◆ **文章節錄**:
——————
寫這篇文章之前,我躊躇了一下,真的要從頭講起嗎?但是我記得史明常強調,不了解一個人的思想形成過程,便不可能了解這個人。因此,即使是一篇小小的悼文,我想仍必須先交代:史明成長於日本殖民統治下的台灣,全程受日本教育(從建成小學校、台北一中到早稻田大學政治經濟學部),與其說他是當時台灣進步知識份子的典型,不如說他是日本進步知識份子的典型。跟他同時代多數台灣知識份子一樣,他們的「文化祖國」是日本,若不是中日戰爭爆發,日後史明會不會發展出濃厚台灣民族意識,還是個大問題。
史明自大學時代接受社會主義思想之後,就認定知識份子有兩大任務,一是打倒殖民統治,二是打倒資本主義;前者是為了消除民族矛盾,後者是為了消除階級矛盾。為了忠於自己的思想,他大學畢業後立刻投入日本中國戰區,成為中國共產黨地下工作人員,為其蒐集日軍情資。
第二次世界大戰後,由於歷史的錯位,日本殖民統治雖然結束了,台灣卻換來國民黨的外來專制政權,而史明以中共地下工作人員的身份,親歷中共整肅地主的早期行動,對其殘酷本質有莫大懷疑,迫使他不得不逃離中國,回返二二八事變後的台灣;然後又在國民黨政府的追捕下逃到日本,在日本完成他一生最重要的著作:《台灣人四百年史》。
除了《台灣人四百年史》的貢獻,縱然史明一生經歷豐富,且是台灣現代政壇唯一在台灣、日本、中國都實際生活過的政治人物,卻礙於獨行俠的性格,他真正的台獨運動事功,相對有限。在他有生之年,最難過的是「台灣獨立建國運動」這一頁面,始終不曾真正翻過去,並在日本退出台灣的70多年後,一切歸返原點,台灣人終須面對中國霸權對於台灣民主法治的威脅。
《台灣人四百年史》日文、中文版書封。
——————
續寫這篇悼念史明的文章,從最後一句之後寫下去。 這些紀錄用不到。

◆ **附上紀錄**:
——————
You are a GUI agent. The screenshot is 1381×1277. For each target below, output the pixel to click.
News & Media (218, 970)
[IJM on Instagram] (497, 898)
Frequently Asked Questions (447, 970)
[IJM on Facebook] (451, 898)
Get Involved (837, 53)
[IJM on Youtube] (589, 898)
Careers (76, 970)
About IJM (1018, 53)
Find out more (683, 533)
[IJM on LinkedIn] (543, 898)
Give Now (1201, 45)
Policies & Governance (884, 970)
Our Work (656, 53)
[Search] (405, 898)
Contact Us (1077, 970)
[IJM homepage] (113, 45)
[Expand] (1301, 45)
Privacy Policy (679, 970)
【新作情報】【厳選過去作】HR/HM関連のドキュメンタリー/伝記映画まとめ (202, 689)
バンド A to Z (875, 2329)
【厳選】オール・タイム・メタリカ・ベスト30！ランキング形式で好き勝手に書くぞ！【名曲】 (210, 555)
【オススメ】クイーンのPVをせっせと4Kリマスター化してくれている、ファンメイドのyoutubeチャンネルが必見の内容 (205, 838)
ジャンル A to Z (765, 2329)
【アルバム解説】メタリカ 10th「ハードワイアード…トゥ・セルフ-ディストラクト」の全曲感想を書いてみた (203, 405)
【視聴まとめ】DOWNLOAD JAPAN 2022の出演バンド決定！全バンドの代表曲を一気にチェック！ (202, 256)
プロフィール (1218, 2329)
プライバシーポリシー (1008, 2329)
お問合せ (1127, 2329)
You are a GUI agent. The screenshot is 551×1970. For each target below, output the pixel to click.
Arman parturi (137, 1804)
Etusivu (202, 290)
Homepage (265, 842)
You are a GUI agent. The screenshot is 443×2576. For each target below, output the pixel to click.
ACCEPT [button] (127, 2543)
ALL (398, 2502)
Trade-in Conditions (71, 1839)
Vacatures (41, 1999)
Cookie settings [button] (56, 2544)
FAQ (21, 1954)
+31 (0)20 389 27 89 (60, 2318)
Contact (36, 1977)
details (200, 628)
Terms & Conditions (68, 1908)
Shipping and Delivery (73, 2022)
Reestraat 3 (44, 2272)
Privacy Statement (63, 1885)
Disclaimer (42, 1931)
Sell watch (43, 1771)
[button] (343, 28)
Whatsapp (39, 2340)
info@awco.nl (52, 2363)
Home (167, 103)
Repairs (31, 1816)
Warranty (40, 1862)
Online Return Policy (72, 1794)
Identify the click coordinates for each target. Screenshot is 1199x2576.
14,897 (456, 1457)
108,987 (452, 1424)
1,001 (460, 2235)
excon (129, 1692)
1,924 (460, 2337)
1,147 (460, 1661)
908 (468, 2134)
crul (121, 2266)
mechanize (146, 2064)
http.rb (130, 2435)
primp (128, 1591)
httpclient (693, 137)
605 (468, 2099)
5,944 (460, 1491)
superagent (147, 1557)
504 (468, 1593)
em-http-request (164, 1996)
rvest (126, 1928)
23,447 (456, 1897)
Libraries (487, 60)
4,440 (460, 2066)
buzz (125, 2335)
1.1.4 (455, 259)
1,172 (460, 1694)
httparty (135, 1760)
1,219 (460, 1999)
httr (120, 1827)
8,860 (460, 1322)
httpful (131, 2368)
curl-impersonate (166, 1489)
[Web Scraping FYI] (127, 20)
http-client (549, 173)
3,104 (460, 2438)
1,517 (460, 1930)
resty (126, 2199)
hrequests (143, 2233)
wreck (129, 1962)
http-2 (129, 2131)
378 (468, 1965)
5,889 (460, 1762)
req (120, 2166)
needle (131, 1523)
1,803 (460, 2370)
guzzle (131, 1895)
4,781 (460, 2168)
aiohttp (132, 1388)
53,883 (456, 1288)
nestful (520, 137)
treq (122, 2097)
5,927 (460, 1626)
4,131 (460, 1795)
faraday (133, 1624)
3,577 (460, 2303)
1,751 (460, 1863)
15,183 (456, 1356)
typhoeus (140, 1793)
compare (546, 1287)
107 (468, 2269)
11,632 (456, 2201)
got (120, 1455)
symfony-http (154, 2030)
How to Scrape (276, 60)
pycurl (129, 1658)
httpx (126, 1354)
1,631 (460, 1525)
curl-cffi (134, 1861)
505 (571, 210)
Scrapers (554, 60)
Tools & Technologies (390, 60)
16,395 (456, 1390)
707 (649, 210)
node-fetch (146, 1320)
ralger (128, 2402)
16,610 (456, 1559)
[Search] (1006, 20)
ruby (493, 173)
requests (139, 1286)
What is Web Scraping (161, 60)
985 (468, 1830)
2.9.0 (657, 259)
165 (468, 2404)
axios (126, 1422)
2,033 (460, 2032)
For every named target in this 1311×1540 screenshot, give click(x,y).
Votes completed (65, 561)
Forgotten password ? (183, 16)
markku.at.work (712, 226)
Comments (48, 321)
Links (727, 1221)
——————
◆ **答案**:
謝雪紅、台共:關於權力鬥爭的記憶
和史明相識,是2004年12月,當時我正在編《重現台灣史》分冊百科的90號「台灣無產階級運動:謝雪紅」,除了還原歷史的檔案及文獻整理,我決定請編輯去訪問兩個人,一是《謝雪紅評傳:落土不凋的雨夜花》作者陳芳明,二是正宗左派卻從未加入過台共或中共的史明。前者的傳記出版後,常被質疑過度強調謝雪紅的台灣意識,我認為以後者的超然立場,或可從源頭做些澄清。
史明當時住在新莊市,是一個滿豪華的大樓,屋內裝潢素樸,看得出經常接見各方來訪人士,客廳像是公共場所,沒有多餘的陳設。編輯是歷史科班出身,卻因為年輕而福佬話不順,主要是我在提問,史明也有問必答,充份顯現平易近人的一面。
談話中我比較訝異的是,不待我問起,史明主動提到:「當時台灣的,女性的地位低,甚至男性不以平等意識對待,謝雪紅不但手裡掌握經費,而且又有權力,加上是女性,以男性居多的黨員就不服她的領導。」
史明比謝雪紅小17歲,沒有見過她,只因為他的叔叔林西陸當過謝雪紅的機要秘書,在1949年告訴史明關於台共內鬥的關鍵因素,例如謝雪紅不懂中文,而當初將社會主義介紹給她的同伴林木順懂中文,他們到莫斯科之後,謝進入東方勞動大學就讀,林進入孫逸仙大學就讀,兩人路線已不盡相同。後來台共由日共直接指揮,與中共指揮下的翁澤生(屬上海大學派)無法協力,謝雪紅成為台共領導人之後,翁澤生拉攏與謝對立的王萬得、蘇新等人,鬥爭謝雪紅,「若說台共分裂是因為路線之爭,倒不如說是權力之爭更貼切。」史明這麼說。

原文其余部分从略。